• [EXERCISE OBJECTIVE]: From the line containing "You are a computer-use agent. The image size is (1098, 835)." to the end of the records below, output each line exactly; include both ends and nothing else.

PROVIDED DATA: Begin

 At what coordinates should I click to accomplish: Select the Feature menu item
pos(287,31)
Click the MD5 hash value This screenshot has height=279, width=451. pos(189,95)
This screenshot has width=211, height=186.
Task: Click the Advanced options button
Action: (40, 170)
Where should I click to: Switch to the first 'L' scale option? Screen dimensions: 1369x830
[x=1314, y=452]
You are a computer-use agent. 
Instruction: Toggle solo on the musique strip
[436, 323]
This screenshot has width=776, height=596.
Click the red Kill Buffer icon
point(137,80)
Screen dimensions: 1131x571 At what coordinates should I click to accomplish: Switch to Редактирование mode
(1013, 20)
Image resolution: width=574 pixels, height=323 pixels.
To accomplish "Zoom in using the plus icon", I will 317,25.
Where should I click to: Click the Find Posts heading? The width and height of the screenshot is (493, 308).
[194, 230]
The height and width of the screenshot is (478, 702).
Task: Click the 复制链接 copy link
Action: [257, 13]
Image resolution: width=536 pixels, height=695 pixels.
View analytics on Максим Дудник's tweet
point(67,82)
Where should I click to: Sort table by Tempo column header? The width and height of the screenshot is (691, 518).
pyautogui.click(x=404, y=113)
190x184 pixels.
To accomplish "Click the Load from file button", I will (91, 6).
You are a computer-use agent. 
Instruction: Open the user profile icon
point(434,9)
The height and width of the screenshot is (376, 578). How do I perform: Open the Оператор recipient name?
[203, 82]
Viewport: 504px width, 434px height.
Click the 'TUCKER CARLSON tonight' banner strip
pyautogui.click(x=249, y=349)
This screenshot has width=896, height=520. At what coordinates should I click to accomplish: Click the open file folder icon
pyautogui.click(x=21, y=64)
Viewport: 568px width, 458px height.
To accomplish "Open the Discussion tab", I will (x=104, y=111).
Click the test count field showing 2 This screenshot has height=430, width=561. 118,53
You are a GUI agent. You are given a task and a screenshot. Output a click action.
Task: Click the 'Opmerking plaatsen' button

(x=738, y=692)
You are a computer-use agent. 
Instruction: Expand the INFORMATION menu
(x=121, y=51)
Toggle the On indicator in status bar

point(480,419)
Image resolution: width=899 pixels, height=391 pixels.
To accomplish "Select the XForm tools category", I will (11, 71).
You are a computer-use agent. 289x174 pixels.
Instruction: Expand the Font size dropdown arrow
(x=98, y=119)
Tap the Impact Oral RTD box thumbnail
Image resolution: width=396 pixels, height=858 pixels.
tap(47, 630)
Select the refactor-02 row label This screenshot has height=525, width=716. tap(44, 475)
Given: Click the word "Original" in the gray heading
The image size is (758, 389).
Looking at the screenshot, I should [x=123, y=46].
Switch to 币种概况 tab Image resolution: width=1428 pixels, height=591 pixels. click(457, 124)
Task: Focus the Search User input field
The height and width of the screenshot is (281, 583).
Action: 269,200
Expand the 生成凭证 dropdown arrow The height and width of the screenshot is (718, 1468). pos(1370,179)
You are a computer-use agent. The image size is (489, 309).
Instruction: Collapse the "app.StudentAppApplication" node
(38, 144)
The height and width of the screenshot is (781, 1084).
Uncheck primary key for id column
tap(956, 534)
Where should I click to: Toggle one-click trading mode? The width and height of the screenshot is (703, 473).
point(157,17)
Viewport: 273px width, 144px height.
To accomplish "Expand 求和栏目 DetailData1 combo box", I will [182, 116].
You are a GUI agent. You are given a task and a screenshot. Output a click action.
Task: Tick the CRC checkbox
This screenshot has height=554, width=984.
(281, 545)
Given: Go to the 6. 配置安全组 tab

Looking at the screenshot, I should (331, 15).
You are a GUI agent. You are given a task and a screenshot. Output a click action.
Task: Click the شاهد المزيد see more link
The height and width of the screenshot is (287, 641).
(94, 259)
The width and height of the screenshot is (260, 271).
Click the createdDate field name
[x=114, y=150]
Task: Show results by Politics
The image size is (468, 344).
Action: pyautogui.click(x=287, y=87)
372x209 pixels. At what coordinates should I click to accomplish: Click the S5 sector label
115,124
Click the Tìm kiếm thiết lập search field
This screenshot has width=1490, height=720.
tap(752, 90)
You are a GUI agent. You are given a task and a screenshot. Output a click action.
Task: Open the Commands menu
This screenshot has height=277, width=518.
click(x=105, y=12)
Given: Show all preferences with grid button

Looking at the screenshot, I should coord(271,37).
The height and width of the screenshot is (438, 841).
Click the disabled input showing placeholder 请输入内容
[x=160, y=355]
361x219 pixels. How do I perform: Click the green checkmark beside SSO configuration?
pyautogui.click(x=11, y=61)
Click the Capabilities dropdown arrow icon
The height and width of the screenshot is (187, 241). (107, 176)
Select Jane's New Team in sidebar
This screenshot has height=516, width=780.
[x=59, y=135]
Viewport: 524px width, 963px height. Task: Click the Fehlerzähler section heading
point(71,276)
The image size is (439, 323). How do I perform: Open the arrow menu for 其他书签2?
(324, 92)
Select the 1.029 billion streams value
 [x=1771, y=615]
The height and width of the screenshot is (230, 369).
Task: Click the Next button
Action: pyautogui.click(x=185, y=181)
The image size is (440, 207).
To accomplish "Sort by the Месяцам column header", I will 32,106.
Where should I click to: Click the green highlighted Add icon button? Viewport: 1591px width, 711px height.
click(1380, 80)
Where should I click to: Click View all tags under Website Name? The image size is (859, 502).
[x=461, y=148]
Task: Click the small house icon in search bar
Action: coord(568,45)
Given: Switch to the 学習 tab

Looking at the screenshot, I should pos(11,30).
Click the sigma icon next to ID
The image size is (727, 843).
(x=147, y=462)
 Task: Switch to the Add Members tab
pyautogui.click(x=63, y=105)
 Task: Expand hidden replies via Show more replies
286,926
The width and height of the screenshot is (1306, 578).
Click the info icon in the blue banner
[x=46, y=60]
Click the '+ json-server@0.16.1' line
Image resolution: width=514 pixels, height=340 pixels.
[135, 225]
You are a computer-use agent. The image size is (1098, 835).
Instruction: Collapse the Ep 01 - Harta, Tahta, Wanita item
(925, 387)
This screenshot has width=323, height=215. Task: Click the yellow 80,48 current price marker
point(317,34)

PROVIDED DATA: End

• [EXPECTED ANSWER]:
You are a computer-use agent. The image size is (1098, 835).
Instruction: Collapse the Ep 01 - Harta, Tahta, Wanita item
(925, 387)
This screenshot has width=323, height=215. Task: Click the yellow 80,48 current price marker
point(317,34)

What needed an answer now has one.